Discontinuity at interface

Hi everyone

I would like to be able to model a thermal contact resistance in FEniCS if possible

see Thermal contact conductance - Wikipedia

I’m quite new to FEniCS and not entirely sure what I doing, is it possible to alter this script attached to model a discontinuity caused by resistance at an interface in CG elements, or must it be done with DG? If so how would one define the variational formulation for this example with the heat equation? I have seen examples imposing a jump at an interface, could this be a solution?

Thank you!

from fenics import *

nx = ny = 30
mesh = RectangleMesh(Point(-2, -2), Point(2, 2), nx, ny)

V = FunctionSpace(mesh, FiniteElement("CG", mesh.ufl_cell(), 1))

tol = 1e-14

class Boundary(SubDomain):
    def inside(mesh, x, on_boundary):
        return on_boundary and near(x[0], 0, tol)


class Omega_0(SubDomain):
    def inside(mesh, x, on_boundary):
        return x[0] <= 0 - tol


class Omega_1(SubDomain):
    def inside(mesh, x, on_boundary):
        return x[0] >= 0 + tol

T_1, T_0 = 1, 0

bcs = [
    DirichletBC(V, T_1, "on_boundary && x[0] == 2"),
    DirichletBC(V, T_0, "on_boundary && x[0] == -2")
]   

u = Function(V)
v = TestFunction(V)

F = (
    dot(grad(u), grad(v))*dx
    )

solve(F == 0, u, bcs=bcs)

XDMFFile('out.xdmf').write(u)
1 Like

Do I understand you right that you want to have a discontinuity in your thermal resistance of your model. If yes, then i can refer you to Subdomains and boundary conditions
This should be applicable for your example.
Note that the c+±Code at the bottom is not quite up to date; you have to add some header files and stuff below the code to make it work (see Pass Function to C++ expression - #8 by Emanuel_Gebauer) :slight_smile:

I think @James_Dark is more interested in a discontinuity in the temperature field at the interface, not a discontinuity in the thermal conductivity.

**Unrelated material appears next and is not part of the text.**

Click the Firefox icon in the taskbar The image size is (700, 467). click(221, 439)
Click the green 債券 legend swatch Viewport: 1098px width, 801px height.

This is not quite physically possible or is it? At least not if the diffusion coefficent D_T\neq0, or am I wrong?
The temperature has to be contiuous, heat flow can be discontiuous when introducing different temperature resistances as mentioned above with subdomains.

Edit: If youre looking for initial values then these can also be set via subdomains, but as soon as diffusion starts there should not be a discontiuity in temperature anymore

As shown in the wikipedia link, a thermal contact resistance can induce a temperature jump at the interface (see image below)

The heat flow, on the other hand has to be continuous. I think the subject here is just “how to introduce a jump at an interface between two subdomains”.

ok I was wrong, sorry.
The only solution I can currently think of would involve a mixed function space with two temperature variables, one for Body A and one for Body B. With proper Neuman boundaries one could possibly solve this system. But this might not be the most elegant solution.

@dokken I think we talked about discontinuities at some point didn’t we? Any idea?

I would suggest using DG, imposing continuity in the interior of each of the domains, and the jump condition on the internal interface between the bodies. As heat equations are Poisson type equations when discretized in time, it should be a fairly standard DG/Nitsche scheme.

Another option:
You could probably use @cdaversin’s Mixed FEM to couple to CG solutions at the internal boundary.